Vorgegebenes Material:

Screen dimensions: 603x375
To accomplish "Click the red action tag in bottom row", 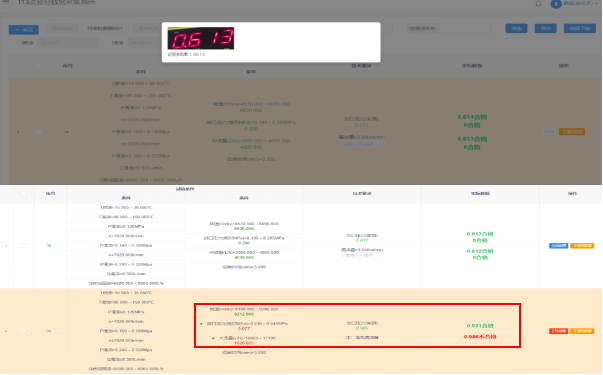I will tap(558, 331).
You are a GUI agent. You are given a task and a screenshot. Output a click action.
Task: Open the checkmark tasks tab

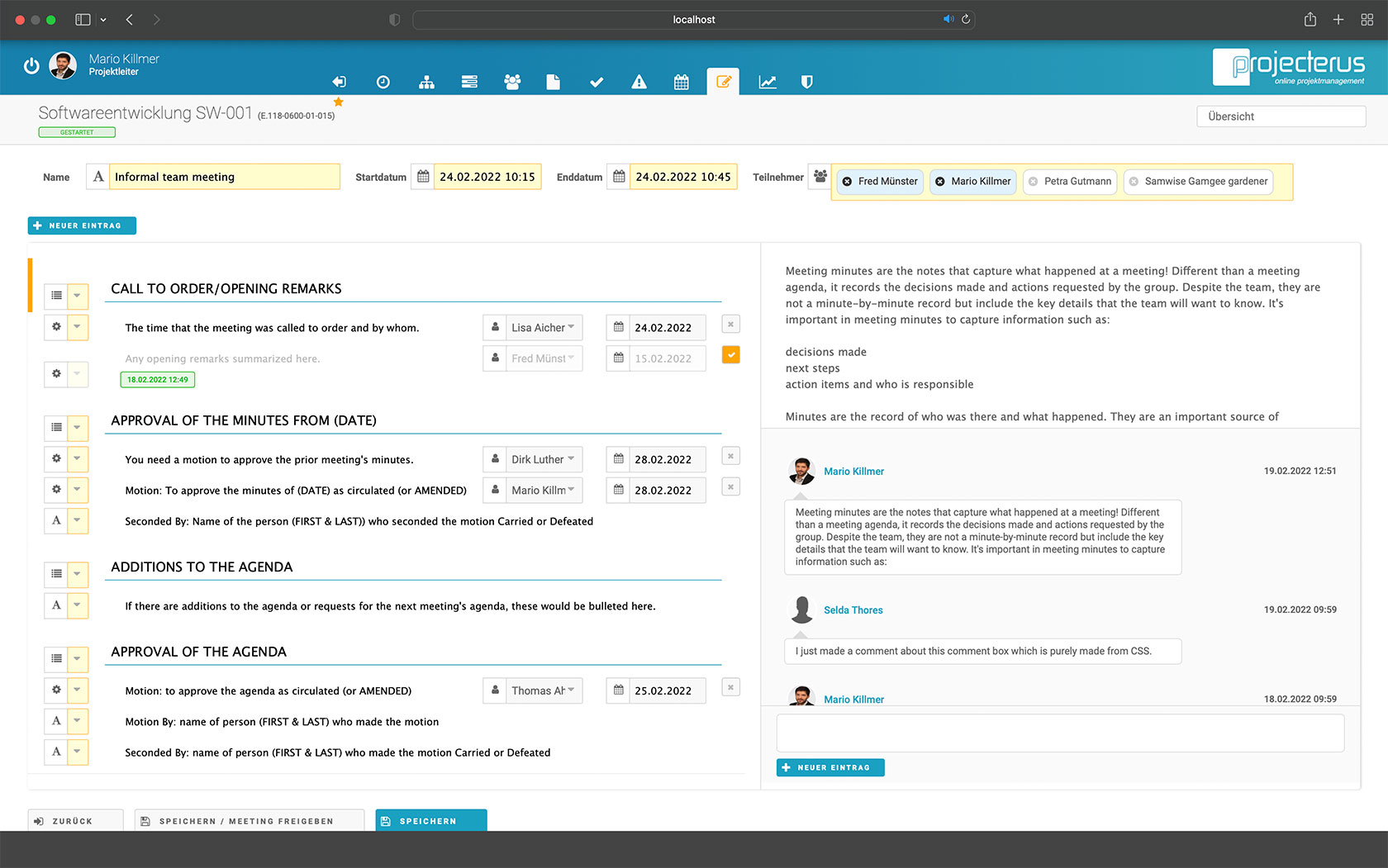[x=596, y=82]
---
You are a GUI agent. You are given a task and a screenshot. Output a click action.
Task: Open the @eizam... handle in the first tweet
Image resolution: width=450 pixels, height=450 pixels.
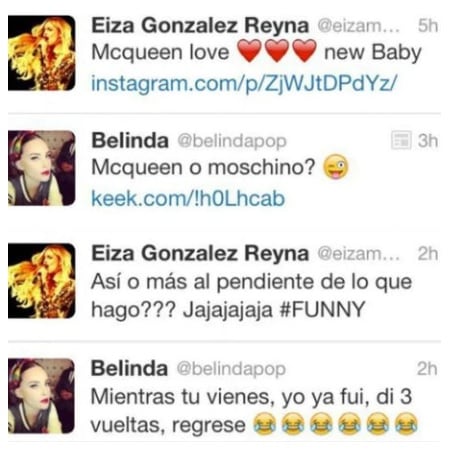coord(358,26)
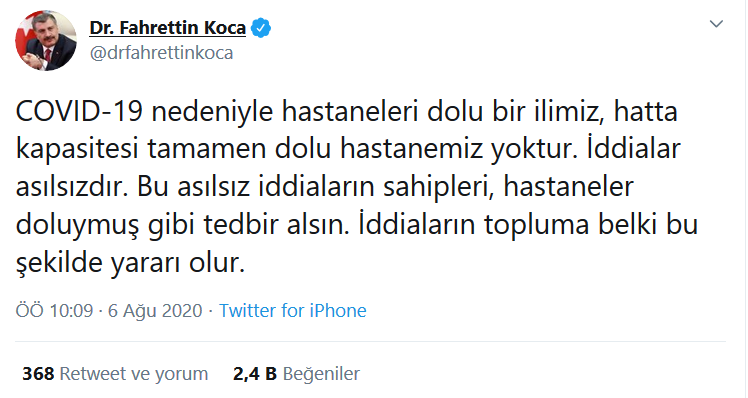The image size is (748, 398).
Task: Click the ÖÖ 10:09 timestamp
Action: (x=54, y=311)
---
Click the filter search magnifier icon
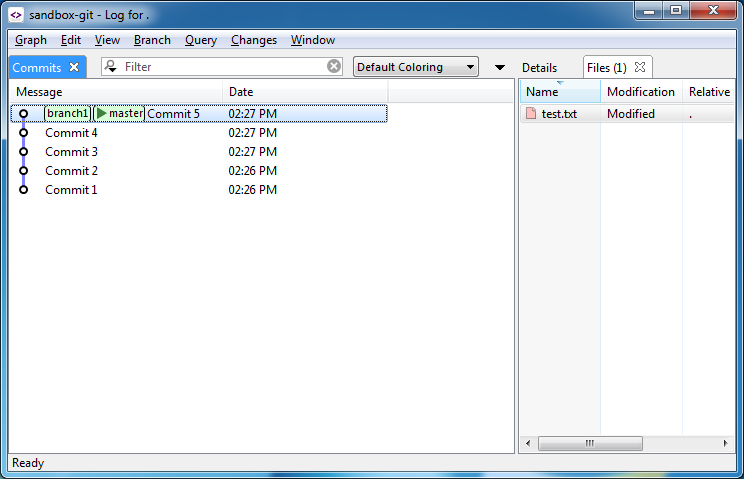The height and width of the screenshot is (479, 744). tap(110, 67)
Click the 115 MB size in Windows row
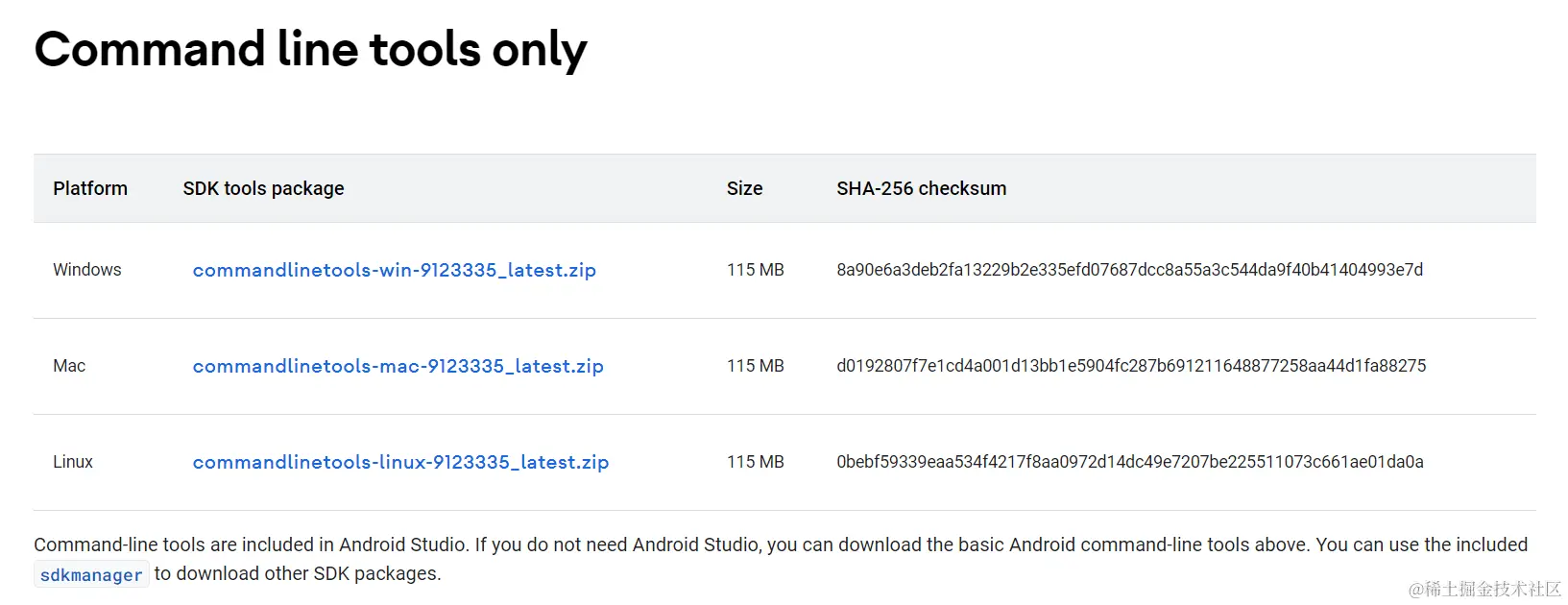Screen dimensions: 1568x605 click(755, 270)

Aufgabenstellung: Gib den Abschnitt der Einträge oben wortgetreu wieder, der mit der Zeile beginnt, die „Click the filter search magnifier icon“ enthält, und mit der Zeile endet, die „Screen dimensions: 1568x605 click(755, 270)“ enthält, beide Zeilen eingeschlossen. Lass die Bilder in deiner Antwort weg.

Antwort:
Click the filter search magnifier icon
The height and width of the screenshot is (479, 744). tap(110, 67)
Click the 115 MB size in Windows row
Screen dimensions: 1568x605 click(755, 270)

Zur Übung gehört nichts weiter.